How we helped one of the largest telecom companies leverage AI to improve their agility and productivity and increase revenue
We built an Enterprise Feature Store (EFS) architecture that enables the classification of over 70 million customers into various segments based on their features.
We built an Enterprise Feature Store (EFS) architecture that enables the classification of over 70 million customers into various segments based on their features.
The Client & Challenge
The client is the leading telecom operator in Pakistan, with the most extensive portfolio of digital services in the country. With a subscriber base exceeding 70 million, our client continues to be the undisputed leader in the telecom sector.

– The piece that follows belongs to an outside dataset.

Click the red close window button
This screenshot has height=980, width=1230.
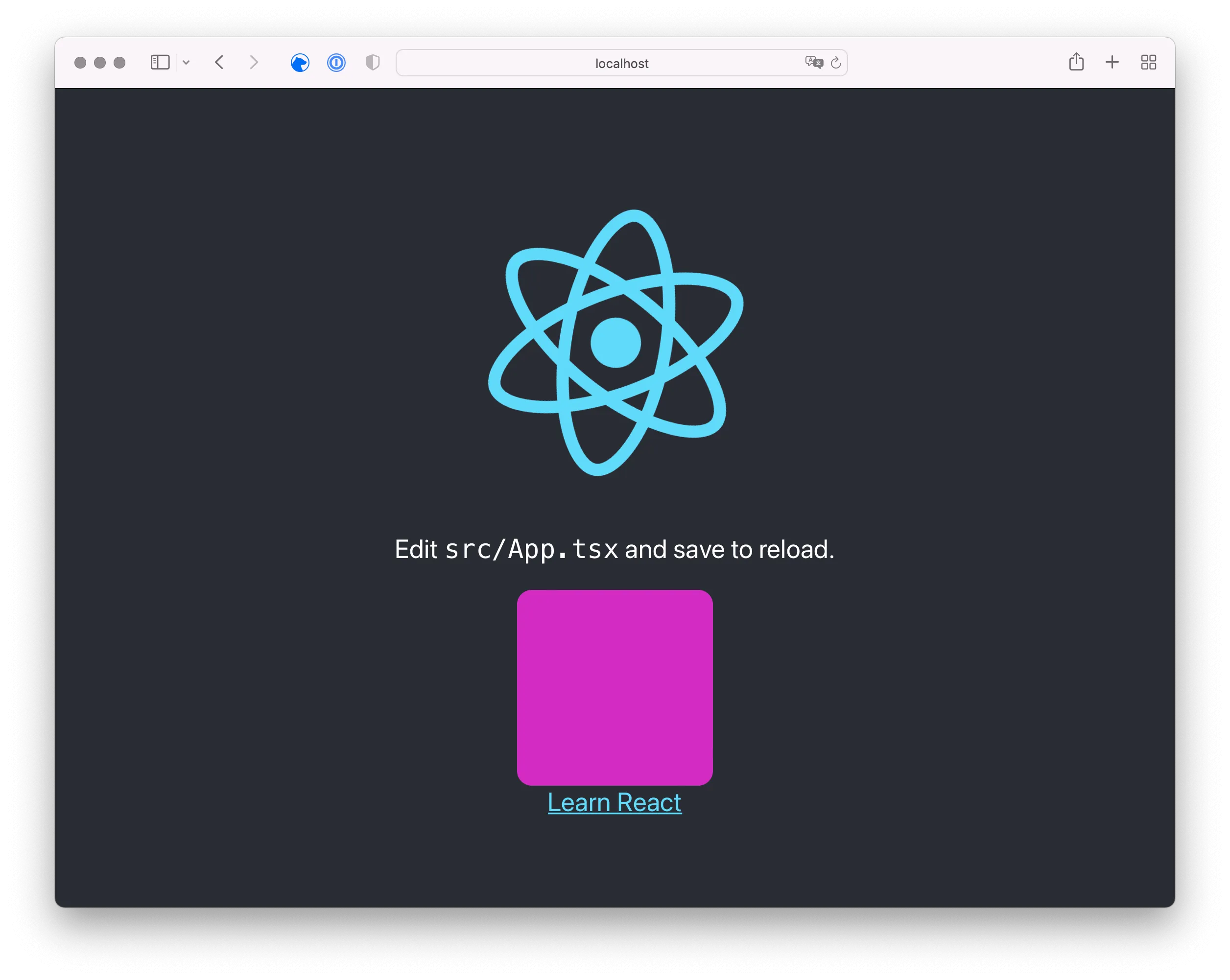click(80, 63)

The client had multiple data science initiatives and separate ML pipelines, resulting in repetitive data and resource inefficiency, making it hard to adopt and integrate AI technologies quickly.
The Solution
We worked closely with the client to design and implement a comprehensive Enterprise Feature Store (EFS) architecture, encompassing online and offline feature storage, a specialized segment store for grouping customers, and various sources and interfaces for streamlined data management.
To set up the system, we first identified over 4,000 features related to our client’s subscribers and focused on 1,000 of the most important ones for initial development. We looked at data from multiple sources, like their data warehouse and data lake, to gain valuable insights. By using tools for managing metadata and feature catalogs, we made it easier to explore and reuse features across different projects. We also chose advanced tools to manage and organize the feature store, grouped features by their business impact, and created over 1,000 new features for their machine learning and marketing needs.

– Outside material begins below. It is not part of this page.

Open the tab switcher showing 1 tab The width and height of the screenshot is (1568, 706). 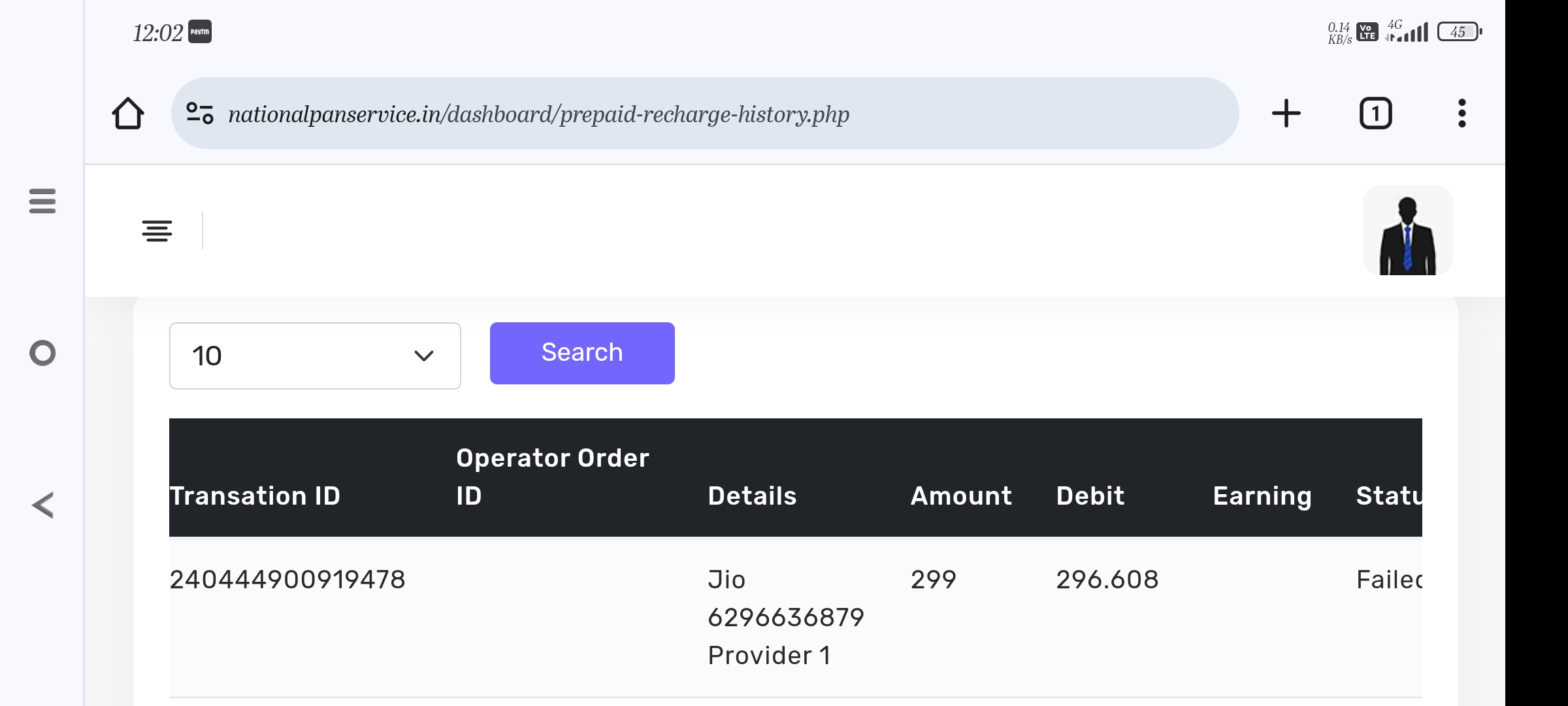pyautogui.click(x=1375, y=114)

Our next step was to design and structure a data model that connected multiple data systems and ensured smooth collaboration across teams using our feature store framework. By collecting data from various sources and organizing it into separate stores, we categorized over 70 million customers based on their features. This simplified data management and helped the client adopt and effectively use AI technologies.
The Outcome
Our centralized feature store has led to significant improvements for the client. It has streamlined data science and ML pipelines, encouraged faster innovation and fostered collaboration across teams.
By adopting this feature store architecture and robust governance, the client reduced costs, improved agility in AI adoption, and maintained its strong leadership in the telecom industry.